The pic below shows the prominent notch (inner web emargination) on P7 shown in cyaneus which is not shown in macrourus or pygargus. This feature CAN be seen on good photos of harriers underwings so just keep taking pics until you clinch it!.... If you look you will find it

Photo copyright Natural History Museum, Tring (courtesy of NHM, Tring Staff)

This pic (below) shows  P6 in the same cyaneus showing the obvious emargination that is not shown in macrourus or pygargus. This feather also shows a subtle notch on the inner web that is a lot less acute than the notch shown in P7 but a lot more evident than the non-existent notches of P6 of macrourus or pygargus. Personal observations show that P6 in hybrid cyaneus x macrourus hybrids show an emarginated outer web to P6.

Photo copyright Natural History Museum, Tring (courtesy of NHM, Tring Staff)

The three annotated pictures below were taken from the excellent book compiled by Marian Cieslak & Boleslaw Dul called Feathers Identification for Bird Conservation. Although they do not show feathers relating to the same age and sex of each of the species they are extremely valuable images in showing how the shapes of the feathers differ on an inter-specific level. I have included hudsonius as well (not annotated with black background) which was taken from The Feather Atlas in order to show how similar the wing formula is to cyaneus. 

This is  a quick sketch to illustrate the points mentioned. Although it is a rough drawing it is a lot easier to see in an image

TE=Trailing Edge

Trailing edge isn't entirely accurate I know but is to show how proud P6 is in cyaneus

Another quick reference I thought I would piece together is this feather table which highlights the feather properties per each species and hybrids.
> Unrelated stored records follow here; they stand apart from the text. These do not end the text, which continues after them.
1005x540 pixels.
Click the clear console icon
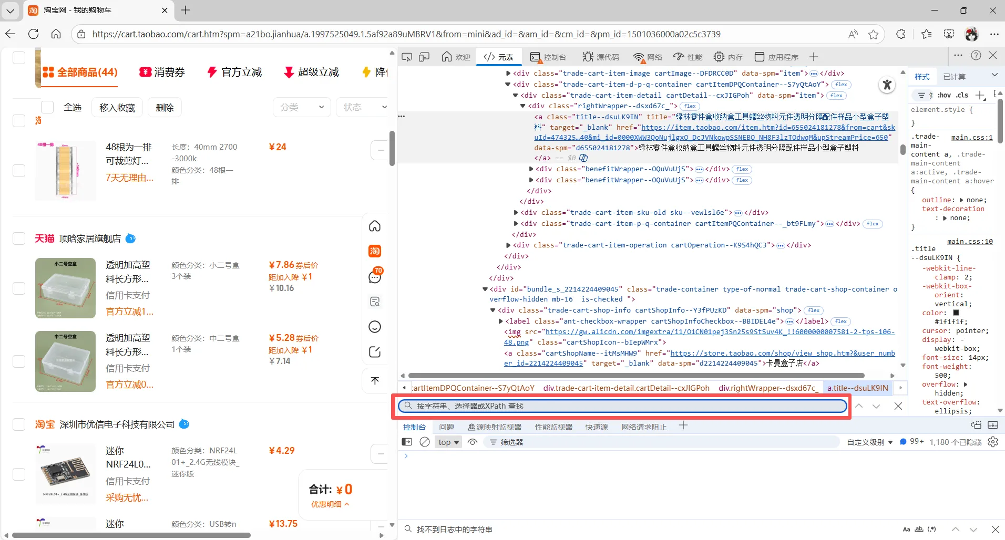(425, 442)
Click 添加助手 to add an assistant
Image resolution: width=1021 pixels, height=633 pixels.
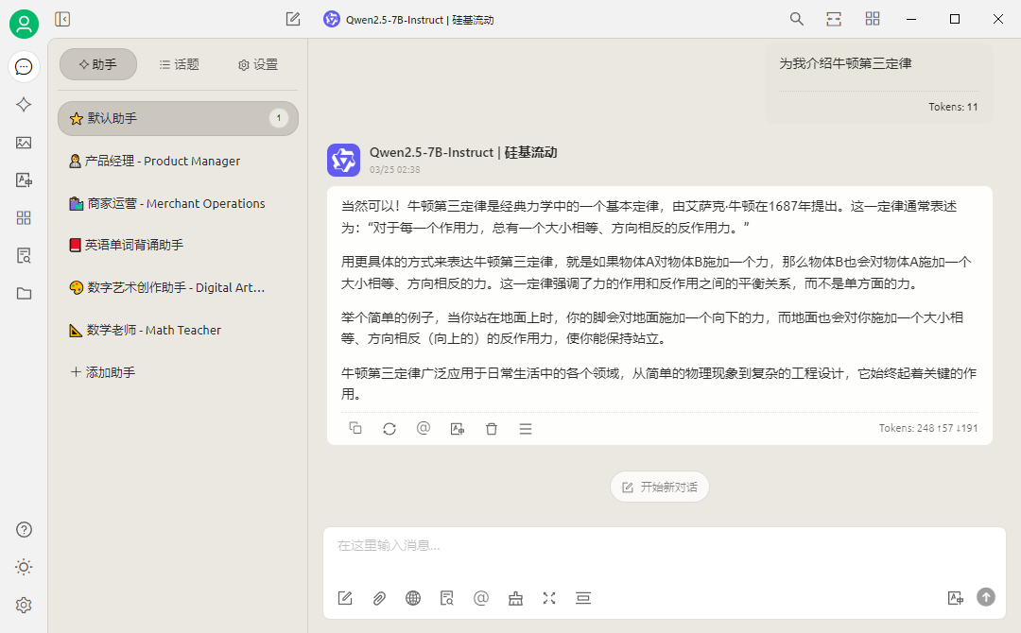(103, 372)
I Love this subject! Much more research is needed into 1st generation hybrids and subsequent generation hybrid harriers and the study of hybrid wing formulas. These are early studies which I hope to pursue further in the future.

Hybrid harriers (be it macrourus x cyaneus OR macrourus x pygargus (former a lot more so)) are a very real issue and are only going to increase in years to come. Numbers of macrourus are pushing through the Mediterranean each spring in ever increasing numbers. This coupled with birds occupying breeding territories (double figures) in western Europe will only further exacerbate the frequency of these hybrids. These fired up macros and their offspring will continue to display to cyaneus further increasing the harrier mash up! I cant wait to see some of the results.
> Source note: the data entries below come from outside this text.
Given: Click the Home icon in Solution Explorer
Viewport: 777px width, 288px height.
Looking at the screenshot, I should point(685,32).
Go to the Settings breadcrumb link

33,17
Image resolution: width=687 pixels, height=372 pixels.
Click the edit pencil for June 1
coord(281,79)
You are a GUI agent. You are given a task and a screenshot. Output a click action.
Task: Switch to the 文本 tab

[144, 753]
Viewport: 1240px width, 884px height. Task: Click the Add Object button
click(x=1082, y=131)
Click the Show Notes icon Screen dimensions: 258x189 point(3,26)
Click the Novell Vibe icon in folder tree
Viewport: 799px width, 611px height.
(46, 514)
If you look at wing shape in ringtail harriers then you can see the reason for wing formulas being the way they are, given respective weights and migratory distances achieved by each species. Unless these western born "pure" macros are undergoing a super-fast evolution, to accommodate for western expansion and possible shorter migratory distances into Africa which is HUGELY unlikely then these anomalous wing formulas must be due to hybrid influence. That is unless we don't know enough about clinal variation in macro wing formulas across the entire western breeding range of this species. You only have to look at Chiffchaffs and how there wing formulas vary vastly throughout their distribution. Unfortunately the most likely reason is hybridisation which is something we as birders have to address. Another classic example are Caspian Gulls, how much Casp in a Casp defines a Casp? So when is a Pallid a Pallid and when is it a hybrid?

Imagine a cyaneus x macrourus hybrid breeding with cyaneus offspring that goes on to breed with pygargus.............aka a headwrecking hybrid!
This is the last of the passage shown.